[Dataset entries]
== Segment start ==

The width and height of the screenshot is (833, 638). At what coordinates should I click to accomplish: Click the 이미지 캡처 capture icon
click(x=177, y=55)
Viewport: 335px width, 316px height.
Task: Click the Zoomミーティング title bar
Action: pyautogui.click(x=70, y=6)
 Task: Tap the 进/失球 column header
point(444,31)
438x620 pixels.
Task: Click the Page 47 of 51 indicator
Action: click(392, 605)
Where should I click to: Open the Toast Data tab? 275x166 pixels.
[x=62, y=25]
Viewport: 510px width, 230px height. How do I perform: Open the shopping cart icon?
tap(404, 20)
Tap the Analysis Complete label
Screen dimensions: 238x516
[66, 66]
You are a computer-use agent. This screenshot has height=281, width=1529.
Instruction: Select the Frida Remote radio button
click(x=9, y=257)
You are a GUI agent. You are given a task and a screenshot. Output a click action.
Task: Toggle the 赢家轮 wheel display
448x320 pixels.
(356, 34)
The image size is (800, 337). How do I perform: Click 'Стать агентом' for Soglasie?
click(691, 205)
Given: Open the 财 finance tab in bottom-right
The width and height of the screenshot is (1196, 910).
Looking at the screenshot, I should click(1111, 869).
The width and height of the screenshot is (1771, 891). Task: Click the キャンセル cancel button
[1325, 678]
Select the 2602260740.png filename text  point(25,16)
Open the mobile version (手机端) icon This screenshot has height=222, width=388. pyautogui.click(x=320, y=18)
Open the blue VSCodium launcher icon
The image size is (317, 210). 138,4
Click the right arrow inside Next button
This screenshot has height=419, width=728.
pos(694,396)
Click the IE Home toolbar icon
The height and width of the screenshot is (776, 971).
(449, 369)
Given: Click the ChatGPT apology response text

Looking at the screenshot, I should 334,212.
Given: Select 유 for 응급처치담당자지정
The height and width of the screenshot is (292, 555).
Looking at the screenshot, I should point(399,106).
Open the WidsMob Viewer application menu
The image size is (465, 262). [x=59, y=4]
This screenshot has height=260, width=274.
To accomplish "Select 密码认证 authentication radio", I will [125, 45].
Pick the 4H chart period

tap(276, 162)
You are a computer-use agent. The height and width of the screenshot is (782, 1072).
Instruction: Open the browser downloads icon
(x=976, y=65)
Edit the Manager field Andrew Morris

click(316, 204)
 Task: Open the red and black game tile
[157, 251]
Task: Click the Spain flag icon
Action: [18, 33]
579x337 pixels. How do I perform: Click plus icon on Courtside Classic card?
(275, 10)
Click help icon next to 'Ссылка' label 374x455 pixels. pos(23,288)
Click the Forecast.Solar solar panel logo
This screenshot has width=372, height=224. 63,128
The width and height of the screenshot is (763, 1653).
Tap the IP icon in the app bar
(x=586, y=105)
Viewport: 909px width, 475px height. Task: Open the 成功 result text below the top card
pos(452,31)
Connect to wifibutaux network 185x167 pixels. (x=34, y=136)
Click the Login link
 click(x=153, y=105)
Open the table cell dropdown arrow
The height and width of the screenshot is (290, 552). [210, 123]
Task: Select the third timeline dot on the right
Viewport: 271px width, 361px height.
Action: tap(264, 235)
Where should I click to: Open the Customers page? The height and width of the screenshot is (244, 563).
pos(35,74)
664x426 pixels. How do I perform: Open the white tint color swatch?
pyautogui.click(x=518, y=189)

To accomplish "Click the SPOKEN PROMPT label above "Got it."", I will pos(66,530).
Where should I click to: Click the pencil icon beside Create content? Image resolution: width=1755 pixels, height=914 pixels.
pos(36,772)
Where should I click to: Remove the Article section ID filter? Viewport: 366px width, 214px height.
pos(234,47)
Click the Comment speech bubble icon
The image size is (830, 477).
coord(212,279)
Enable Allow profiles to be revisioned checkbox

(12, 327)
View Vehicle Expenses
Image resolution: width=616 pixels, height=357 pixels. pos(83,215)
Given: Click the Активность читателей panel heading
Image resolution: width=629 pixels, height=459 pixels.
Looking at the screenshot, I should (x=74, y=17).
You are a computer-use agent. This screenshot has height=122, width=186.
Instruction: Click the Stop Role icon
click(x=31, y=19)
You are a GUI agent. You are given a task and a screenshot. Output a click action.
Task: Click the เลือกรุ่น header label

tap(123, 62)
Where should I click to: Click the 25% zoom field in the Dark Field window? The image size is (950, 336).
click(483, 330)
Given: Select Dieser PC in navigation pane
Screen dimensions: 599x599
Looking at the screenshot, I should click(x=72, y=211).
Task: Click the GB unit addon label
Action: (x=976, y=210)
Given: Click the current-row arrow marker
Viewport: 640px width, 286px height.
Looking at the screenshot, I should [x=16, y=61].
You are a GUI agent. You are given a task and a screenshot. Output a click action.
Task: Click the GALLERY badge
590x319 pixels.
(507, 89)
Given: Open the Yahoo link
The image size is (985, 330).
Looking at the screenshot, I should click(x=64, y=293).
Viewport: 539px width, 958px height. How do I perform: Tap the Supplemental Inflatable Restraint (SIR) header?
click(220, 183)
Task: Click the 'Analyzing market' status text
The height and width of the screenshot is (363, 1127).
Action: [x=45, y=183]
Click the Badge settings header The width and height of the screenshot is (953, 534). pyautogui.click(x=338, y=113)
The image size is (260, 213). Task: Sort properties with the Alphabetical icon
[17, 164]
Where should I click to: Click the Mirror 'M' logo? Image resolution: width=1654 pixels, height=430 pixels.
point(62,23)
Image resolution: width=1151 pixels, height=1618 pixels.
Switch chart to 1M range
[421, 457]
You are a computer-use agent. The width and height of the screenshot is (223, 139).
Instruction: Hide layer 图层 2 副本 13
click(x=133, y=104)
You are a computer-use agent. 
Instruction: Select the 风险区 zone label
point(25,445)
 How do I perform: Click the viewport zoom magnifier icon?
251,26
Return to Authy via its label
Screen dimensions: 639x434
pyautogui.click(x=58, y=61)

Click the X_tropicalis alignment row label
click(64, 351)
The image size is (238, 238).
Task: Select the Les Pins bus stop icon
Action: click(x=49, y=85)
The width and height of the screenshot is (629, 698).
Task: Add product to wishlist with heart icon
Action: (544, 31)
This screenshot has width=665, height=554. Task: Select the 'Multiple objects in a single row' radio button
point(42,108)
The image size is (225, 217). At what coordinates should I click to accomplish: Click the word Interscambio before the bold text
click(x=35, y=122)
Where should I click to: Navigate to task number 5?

== Segment end ==

WHAT THE TASK REQUIRES: Set down each record again, exactly as written.

FINAL ANSWER:
The width and height of the screenshot is (833, 638). At what coordinates should I click to accomplish: Click the 이미지 캡처 capture icon
click(x=177, y=55)
Viewport: 335px width, 316px height.
Task: Click the Zoomミーティング title bar
Action: pyautogui.click(x=70, y=6)
 Task: Tap the 进/失球 column header
point(444,31)
438x620 pixels.
Task: Click the Page 47 of 51 indicator
Action: click(392, 605)
Where should I click to: Open the Toast Data tab? 275x166 pixels.
[x=62, y=25]
Viewport: 510px width, 230px height. How do I perform: Open the shopping cart icon?
tap(404, 20)
Tap the Analysis Complete label
Screen dimensions: 238x516
[66, 66]
You are a computer-use agent. This screenshot has height=281, width=1529.
Instruction: Select the Frida Remote radio button
click(x=9, y=257)
You are a GUI agent. You are given a task and a screenshot. Output a click action.
Task: Toggle the 赢家轮 wheel display
448x320 pixels.
(356, 34)
The image size is (800, 337). How do I perform: Click 'Стать агентом' for Soglasie?
click(691, 205)
Given: Open the 财 finance tab in bottom-right
The width and height of the screenshot is (1196, 910).
Looking at the screenshot, I should click(1111, 869).
The width and height of the screenshot is (1771, 891). Task: Click the キャンセル cancel button
[1325, 678]
Select the 2602260740.png filename text  point(25,16)
Open the mobile version (手机端) icon This screenshot has height=222, width=388. pyautogui.click(x=320, y=18)
Open the blue VSCodium launcher icon
The image size is (317, 210). 138,4
Click the right arrow inside Next button
This screenshot has height=419, width=728.
pos(694,396)
Click the IE Home toolbar icon
The height and width of the screenshot is (776, 971).
(449, 369)
Given: Click the ChatGPT apology response text

Looking at the screenshot, I should 334,212.
Given: Select 유 for 응급처치담당자지정
The height and width of the screenshot is (292, 555).
Looking at the screenshot, I should point(399,106).
Open the WidsMob Viewer application menu
The image size is (465, 262). [x=59, y=4]
This screenshot has height=260, width=274.
To accomplish "Select 密码认证 authentication radio", I will [125, 45].
Pick the 4H chart period

tap(276, 162)
You are a computer-use agent. The height and width of the screenshot is (782, 1072).
Instruction: Open the browser downloads icon
(x=976, y=65)
Edit the Manager field Andrew Morris

click(316, 204)
 Task: Open the red and black game tile
[157, 251]
Task: Click the Spain flag icon
Action: [18, 33]
579x337 pixels. How do I perform: Click plus icon on Courtside Classic card?
(275, 10)
Click help icon next to 'Ссылка' label 374x455 pixels. pos(23,288)
Click the Forecast.Solar solar panel logo
This screenshot has width=372, height=224. 63,128
The width and height of the screenshot is (763, 1653).
Tap the IP icon in the app bar
(x=586, y=105)
Viewport: 909px width, 475px height. Task: Open the 成功 result text below the top card
pos(452,31)
Connect to wifibutaux network 185x167 pixels. (x=34, y=136)
Click the Login link
 click(x=153, y=105)
Open the table cell dropdown arrow
The height and width of the screenshot is (290, 552). [210, 123]
Task: Select the third timeline dot on the right
Viewport: 271px width, 361px height.
Action: tap(264, 235)
Where should I click to: Open the Customers page? The height and width of the screenshot is (244, 563).
pos(35,74)
664x426 pixels. How do I perform: Open the white tint color swatch?
pyautogui.click(x=518, y=189)

To accomplish "Click the SPOKEN PROMPT label above "Got it."", I will pos(66,530).
Where should I click to: Click the pencil icon beside Create content? Image resolution: width=1755 pixels, height=914 pixels.
pos(36,772)
Where should I click to: Remove the Article section ID filter? Viewport: 366px width, 214px height.
pos(234,47)
Click the Comment speech bubble icon
The image size is (830, 477).
coord(212,279)
Enable Allow profiles to be revisioned checkbox

(12, 327)
View Vehicle Expenses
Image resolution: width=616 pixels, height=357 pixels. pos(83,215)
Given: Click the Активность читателей panel heading
Image resolution: width=629 pixels, height=459 pixels.
Looking at the screenshot, I should (x=74, y=17).
You are a computer-use agent. This screenshot has height=122, width=186.
Instruction: Click the Stop Role icon
click(x=31, y=19)
You are a GUI agent. You are given a task and a screenshot. Output a click action.
Task: Click the เลือกรุ่น header label

tap(123, 62)
Where should I click to: Click the 25% zoom field in the Dark Field window? The image size is (950, 336).
click(483, 330)
Given: Select Dieser PC in navigation pane
Screen dimensions: 599x599
Looking at the screenshot, I should click(x=72, y=211).
Task: Click the GB unit addon label
Action: (x=976, y=210)
Given: Click the current-row arrow marker
Viewport: 640px width, 286px height.
Looking at the screenshot, I should [x=16, y=61].
You are a GUI agent. You are given a task and a screenshot. Output a click action.
Task: Click the GALLERY badge
590x319 pixels.
(507, 89)
Given: Open the Yahoo link
The image size is (985, 330).
Looking at the screenshot, I should click(x=64, y=293).
Viewport: 539px width, 958px height. How do I perform: Tap the Supplemental Inflatable Restraint (SIR) header?
click(220, 183)
Task: Click the 'Analyzing market' status text
The height and width of the screenshot is (363, 1127).
Action: [x=45, y=183]
Click the Badge settings header The width and height of the screenshot is (953, 534). pyautogui.click(x=338, y=113)
The image size is (260, 213). Task: Sort properties with the Alphabetical icon
[17, 164]
Where should I click to: Click the Mirror 'M' logo? Image resolution: width=1654 pixels, height=430 pixels.
point(62,23)
Image resolution: width=1151 pixels, height=1618 pixels.
Switch chart to 1M range
[421, 457]
You are a computer-use agent. The width and height of the screenshot is (223, 139).
Instruction: Hide layer 图层 2 副本 13
click(x=133, y=104)
You are a computer-use agent. 
Instruction: Select the 风险区 zone label
point(25,445)
 How do I perform: Click the viewport zoom magnifier icon?
251,26
Return to Authy via its label
Screen dimensions: 639x434
pyautogui.click(x=58, y=61)

Click the X_tropicalis alignment row label
click(64, 351)
The image size is (238, 238).
Task: Select the Les Pins bus stop icon
Action: click(x=49, y=85)
The width and height of the screenshot is (629, 698).
Task: Add product to wishlist with heart icon
Action: (544, 31)
This screenshot has width=665, height=554. Task: Select the 'Multiple objects in a single row' radio button
point(42,108)
The image size is (225, 217). At what coordinates should I click to accomplish: Click the word Interscambio before the bold text
click(x=35, y=122)
Where should I click to: Navigate to task number 5?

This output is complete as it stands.